I nevi coroideali rimangono stabili per tutta la vita nella maggior parte dei casi. Il rischio di trasformazione in melanoma è molto basso (circa 1 su 8.000 all'anno). I medici utilizzano acronimi come "TFSOM" (To Find Small Ocular Melanoma) per valutare i fattori di rischio: spessore superiore a 2 mm, fluido sottoretinico, sintomi visivi, pigmento arancione e vicinanza al disco ottico.

Gli emangiomi possono causare una perdita della vista permanente se il fluido sottoretinico persiste a lungo, portando alla degenerazione dei fotorecettori o a un distacco di retina essudativo. Se trattati tempestivamente con la PDT, i risultati visivi sono spesso molto buoni.

L'osteoma coroideale ha una prognosi più incerta poiché tende a crescere lentamente e può causare una decalcificazione che danneggia la retina sovrastante, portando a una perdita lenta ma progressiva della visione centrale.

Prevenzione

Non esiste una prevenzione specifica per impedire la formazione di una neoplasia benigna della coroide, trattandosi spesso di condizioni congenite o legate a fattori genetici non modificabili. Tuttavia, la prevenzione delle complicanze visive è possibile e fondamentale.

La strategia più efficace consiste nel sottoporsi a visite oculistiche regolari, specialmente se si ha una carnagione chiara o se sono presenti molti nei cutanei. Una diagnosi precoce permette di monitorare la lesione prima che causi danni irreversibili alla retina.

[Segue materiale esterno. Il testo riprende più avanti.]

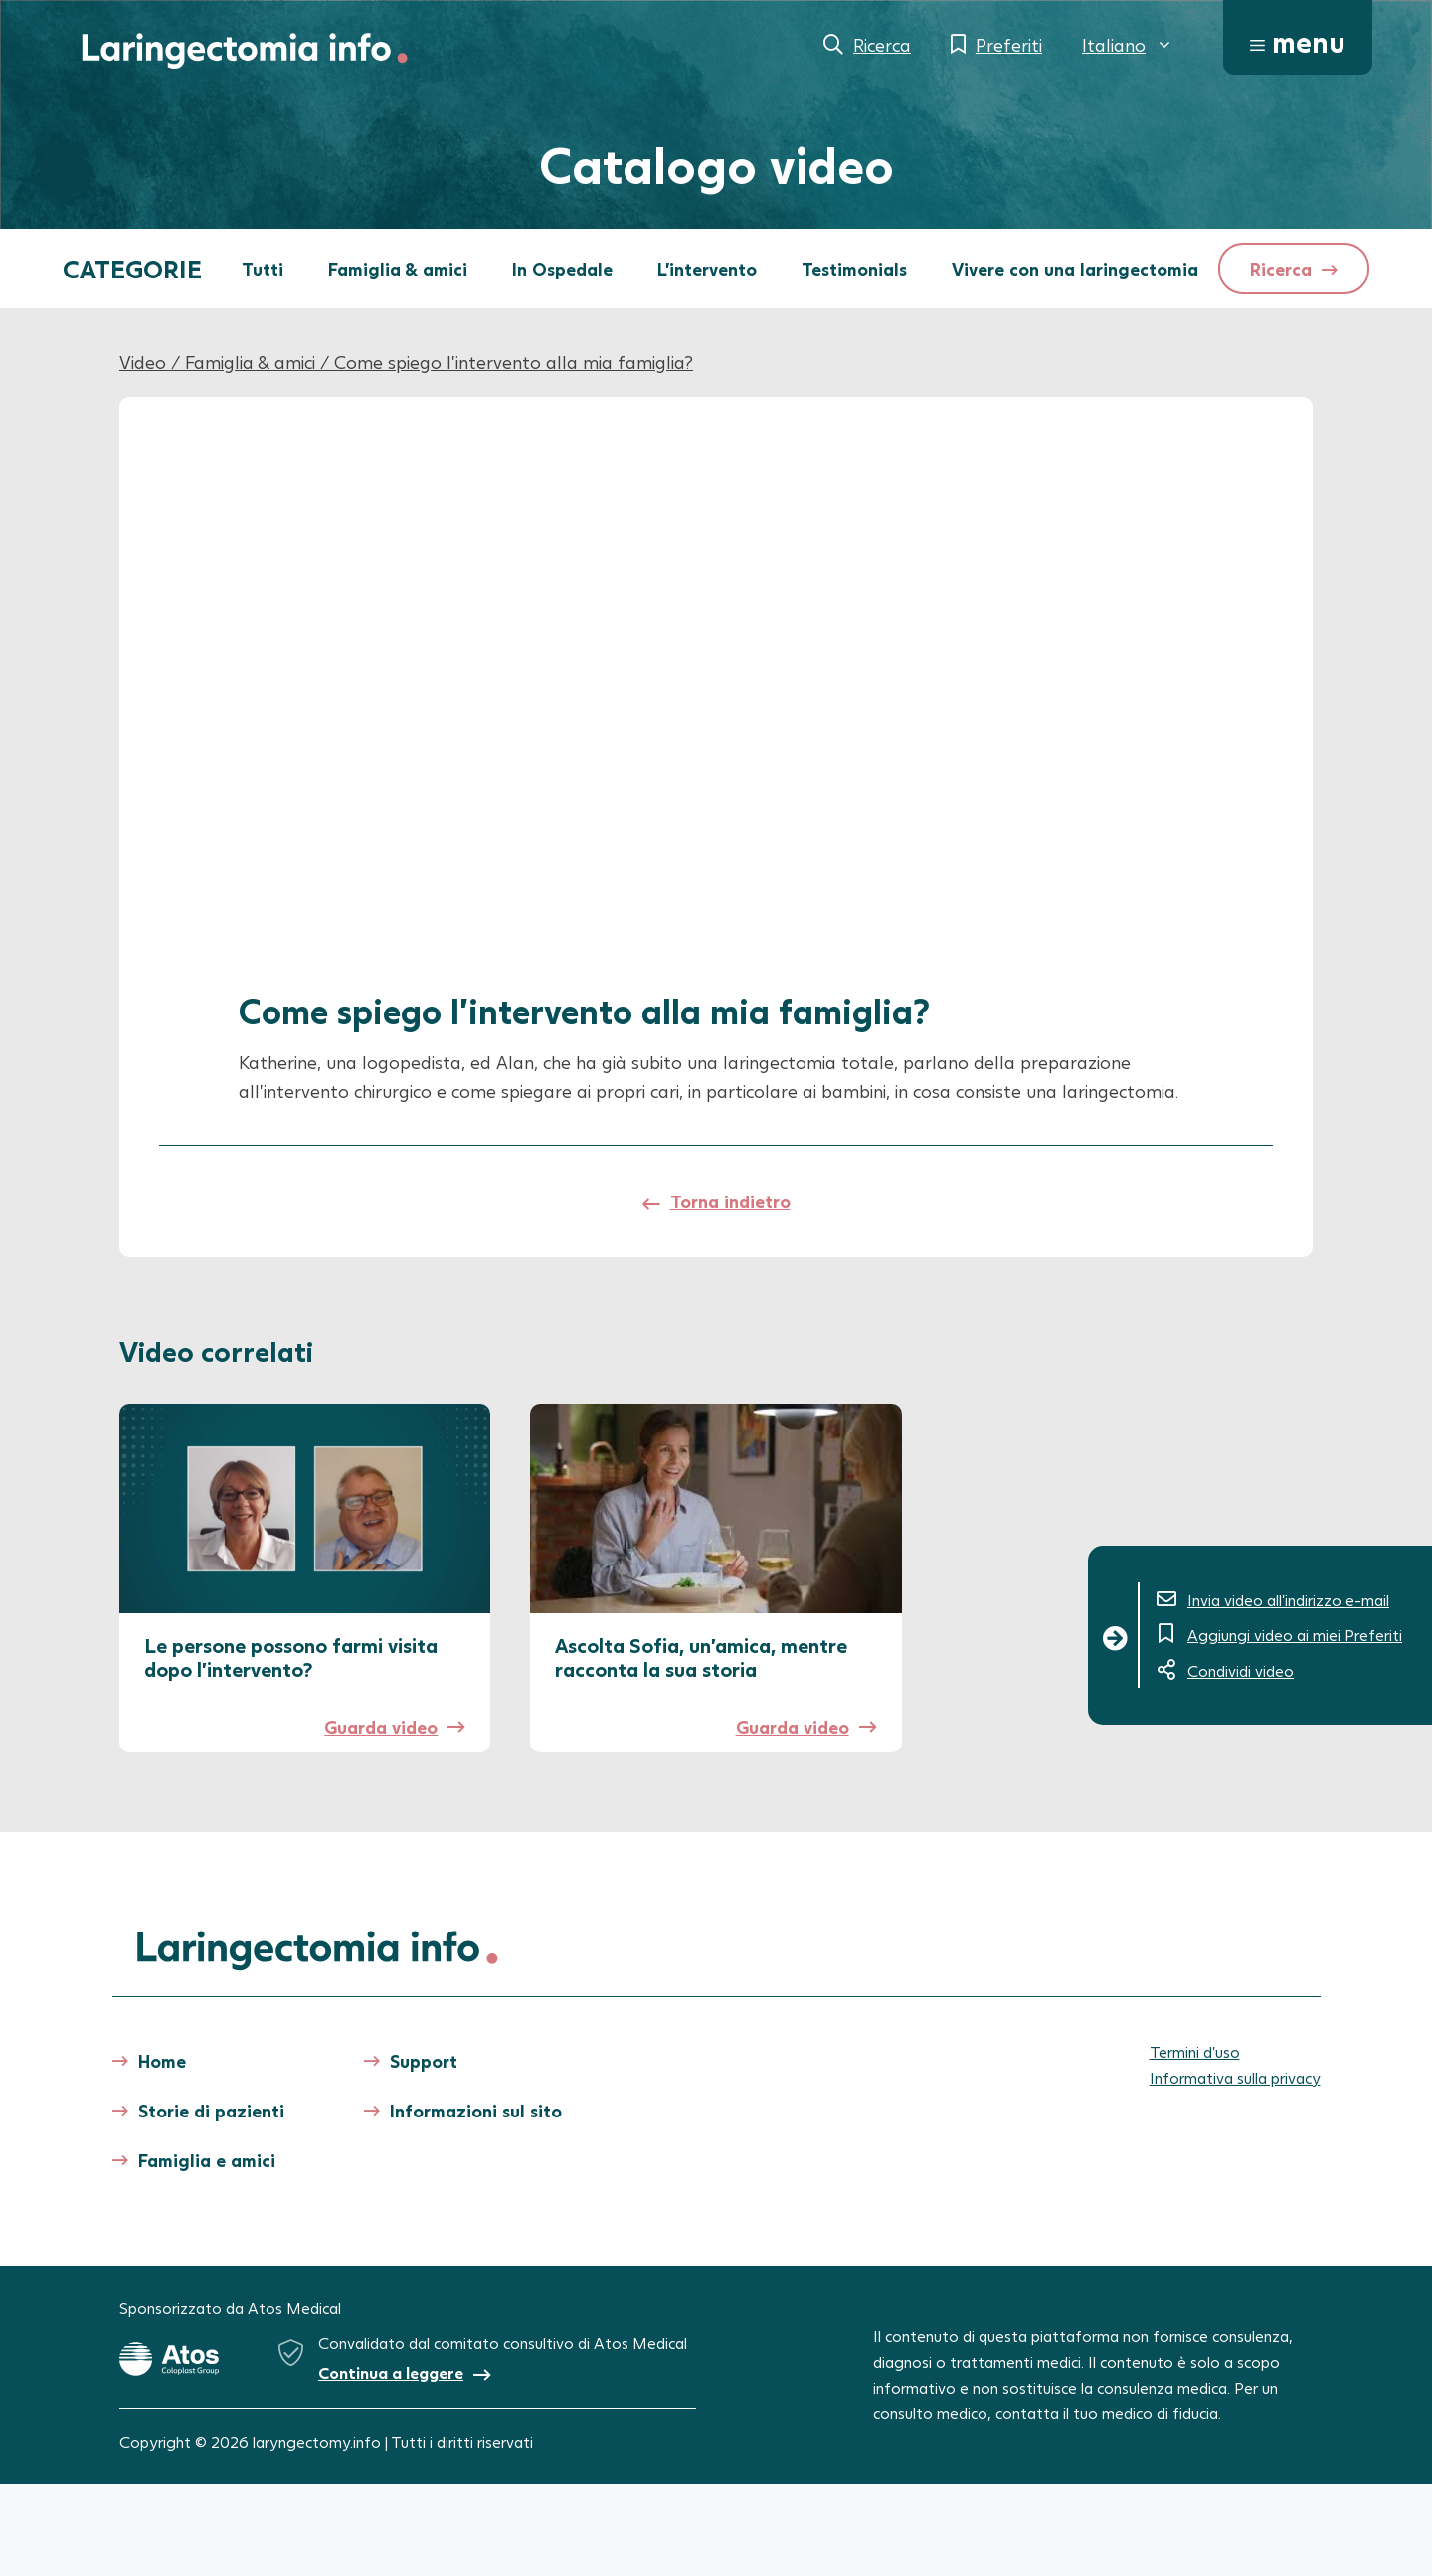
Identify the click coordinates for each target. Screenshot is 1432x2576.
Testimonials (854, 268)
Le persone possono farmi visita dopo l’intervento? (291, 1657)
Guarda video (381, 1727)
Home (162, 2061)
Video (142, 362)
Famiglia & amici (397, 268)
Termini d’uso (1195, 2051)
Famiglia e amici (206, 2160)
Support (423, 2061)
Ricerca (882, 45)
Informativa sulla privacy (1235, 2077)
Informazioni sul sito (476, 2110)
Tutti (262, 268)
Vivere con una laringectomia (1075, 268)
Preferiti (1009, 45)
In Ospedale (562, 268)
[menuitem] (1127, 45)
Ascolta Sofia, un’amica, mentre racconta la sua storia (701, 1657)
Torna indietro (730, 1201)
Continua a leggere (390, 2372)
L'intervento (707, 268)
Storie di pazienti (211, 2110)
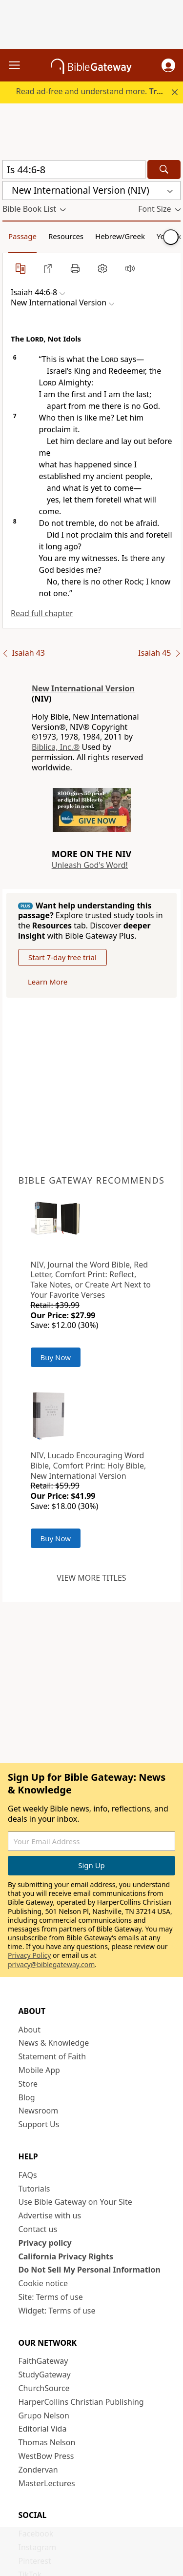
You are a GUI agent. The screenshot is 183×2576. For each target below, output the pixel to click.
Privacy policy (45, 2242)
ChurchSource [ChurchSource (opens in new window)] (44, 2388)
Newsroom (39, 2110)
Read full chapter (42, 613)
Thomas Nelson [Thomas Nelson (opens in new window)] (47, 2442)
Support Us (39, 2124)
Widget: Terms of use (57, 2310)
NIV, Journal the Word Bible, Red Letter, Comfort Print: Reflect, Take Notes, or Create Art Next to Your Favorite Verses (91, 1279)
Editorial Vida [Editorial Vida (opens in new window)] (43, 2428)
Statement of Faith (52, 2056)
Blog (27, 2097)
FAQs (28, 2175)
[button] (168, 65)
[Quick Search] (73, 169)
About (30, 2029)
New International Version (83, 688)
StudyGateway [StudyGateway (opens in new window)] (45, 2374)
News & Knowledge (54, 2042)
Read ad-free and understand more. (98, 91)
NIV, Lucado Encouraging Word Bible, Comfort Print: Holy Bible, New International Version (88, 1465)
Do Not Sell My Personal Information (90, 2269)
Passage (22, 236)
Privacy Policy (29, 1955)
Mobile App (39, 2070)
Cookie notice (43, 2283)
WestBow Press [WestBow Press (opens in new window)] (46, 2456)
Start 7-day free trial (62, 957)
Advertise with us (50, 2215)
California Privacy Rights (66, 2256)
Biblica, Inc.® (56, 747)
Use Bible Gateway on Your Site (75, 2201)
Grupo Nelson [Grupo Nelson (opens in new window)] (44, 2415)
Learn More (47, 981)
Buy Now (56, 1357)
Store (28, 2083)
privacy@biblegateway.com (51, 1964)
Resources (65, 236)
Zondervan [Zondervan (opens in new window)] (38, 2469)
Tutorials (34, 2188)
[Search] (164, 169)
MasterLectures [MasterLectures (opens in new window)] (47, 2483)
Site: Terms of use (51, 2297)
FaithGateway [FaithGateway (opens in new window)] (43, 2360)
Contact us (38, 2229)
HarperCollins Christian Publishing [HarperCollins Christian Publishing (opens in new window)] (81, 2401)
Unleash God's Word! (90, 865)
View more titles (91, 1577)
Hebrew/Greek (120, 236)
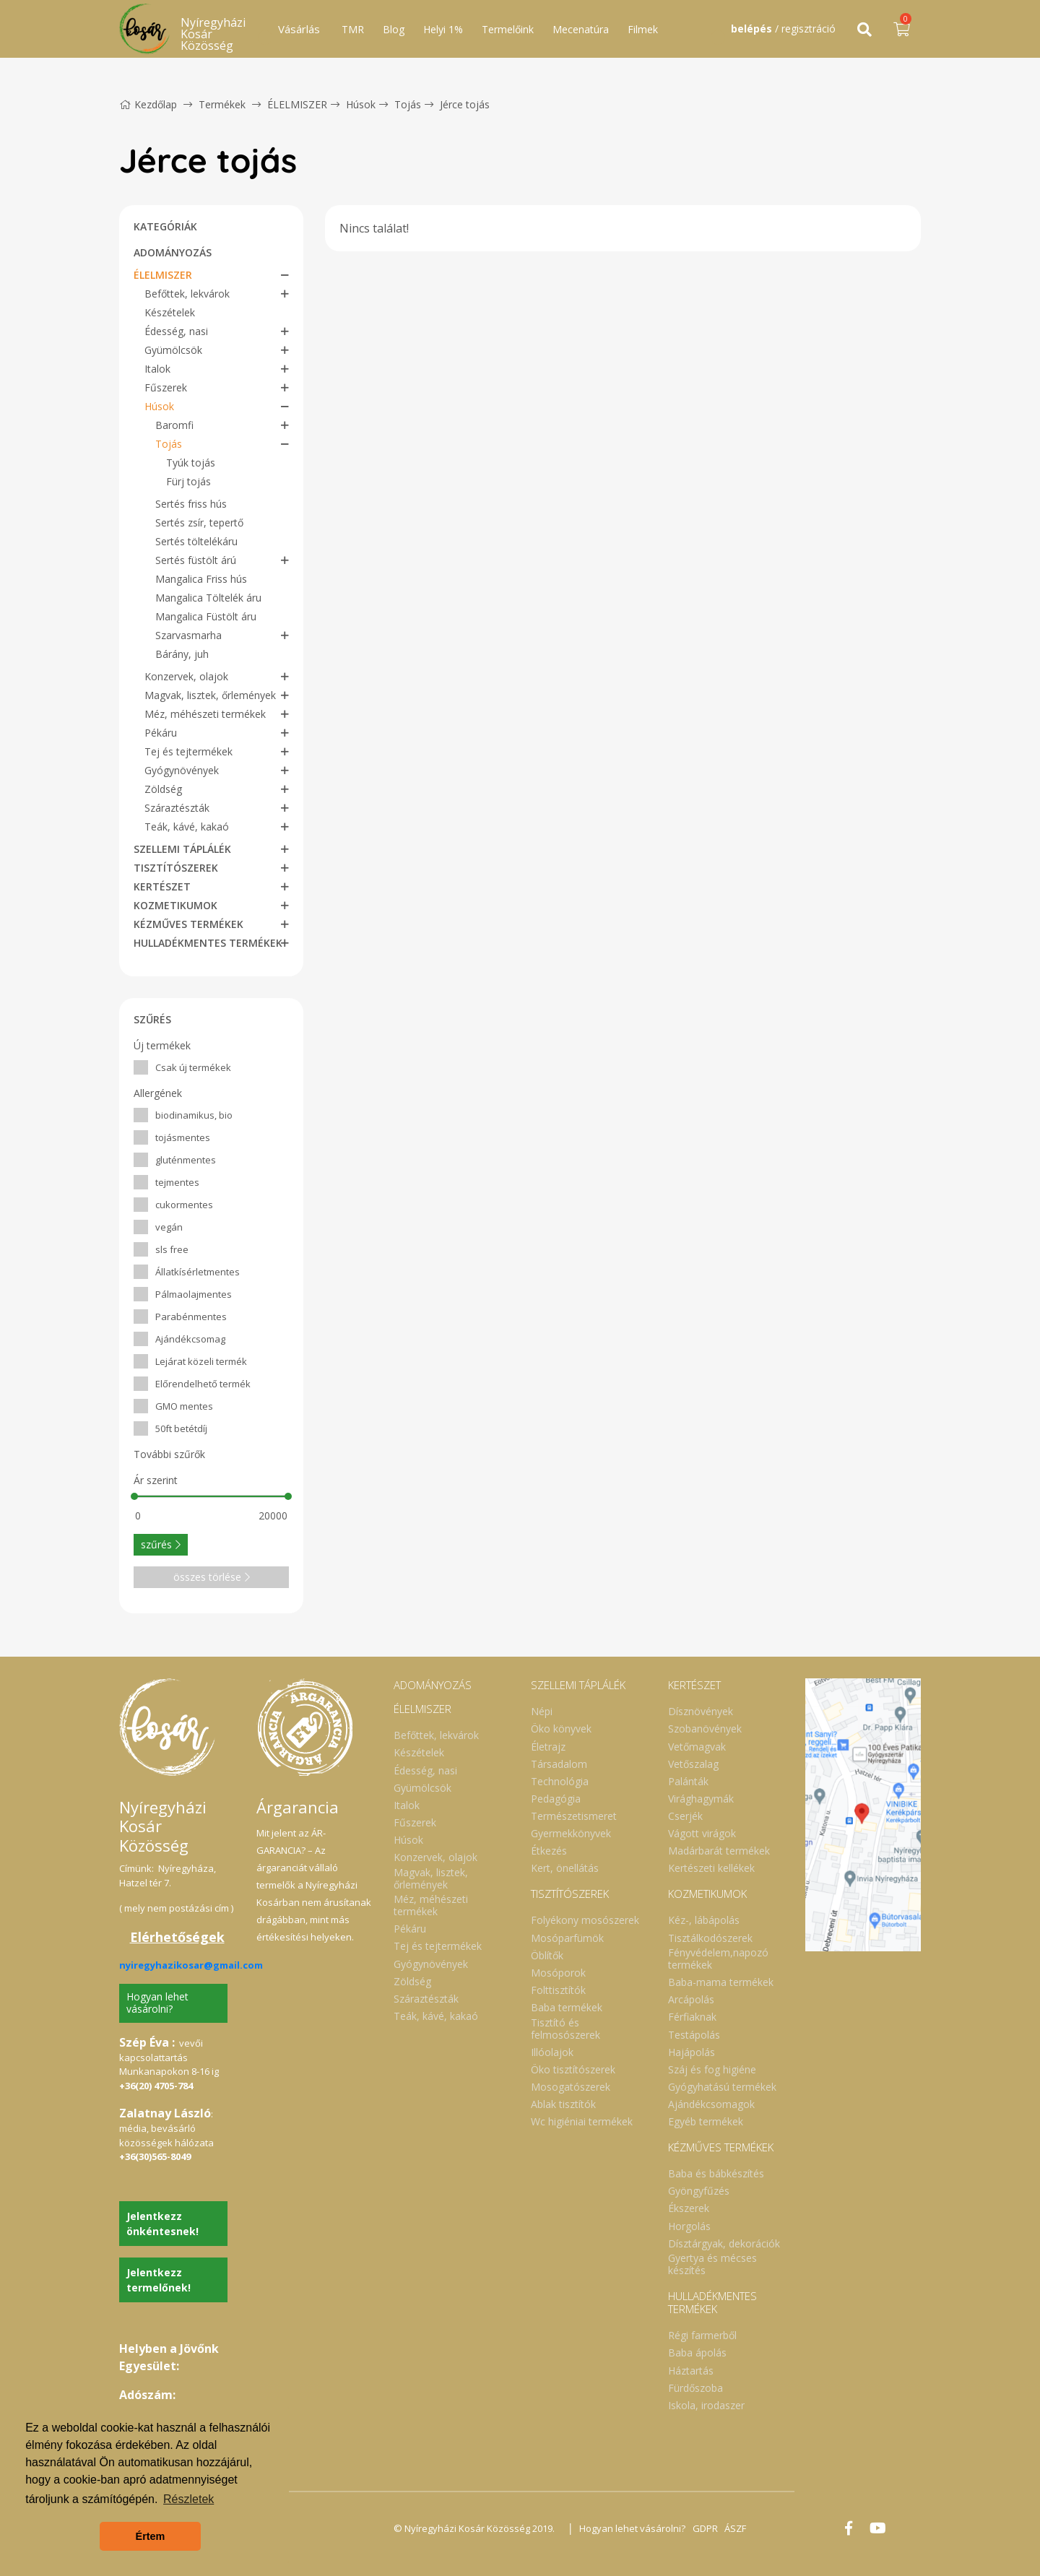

Per chi ha già ricevuto una diagnosi di nevo coroideale, è essenziale rispettare il calendario dei controlli suggerito dall'oculista. L'auto-monitoraggio tramite la Griglia di Amsler può essere utile per individuare precocemente la comparsa di distorsioni visive, che devono essere segnalate immediatamente al medico.

Quando Consultare un Medico

È necessario rivolgersi tempestivamente a un oculista se si avverte uno dei seguenti sintomi:

  • Comparsa improvvisa di visione sfocata o annebbiata in un solo occhio.
  • Percezione di linee dritte (come gli stipiti delle porte o le righe di un quaderno) che appaiono ondulate o interrotte (metamorfopsia).
  • Presenza di una macchia scura fissa nel campo visivo (scotoma).
  • Visione frequente di lampi luminosi o un aumento improvviso delle mosche volanti.
  • Un cambiamento rapido della capacità visiva che richiede un cambio frequente di occhiali (possibile segno di ipermetropia indotta dalla massa).

Anche in assenza di sintomi, se durante una visita di controllo viene riscontrata una "macchia nell'occhio", è fondamentale seguire l'iter diagnostico proposto per confermare la natura benigna della lesione e stabilire il corretto protocollo di monitoraggio.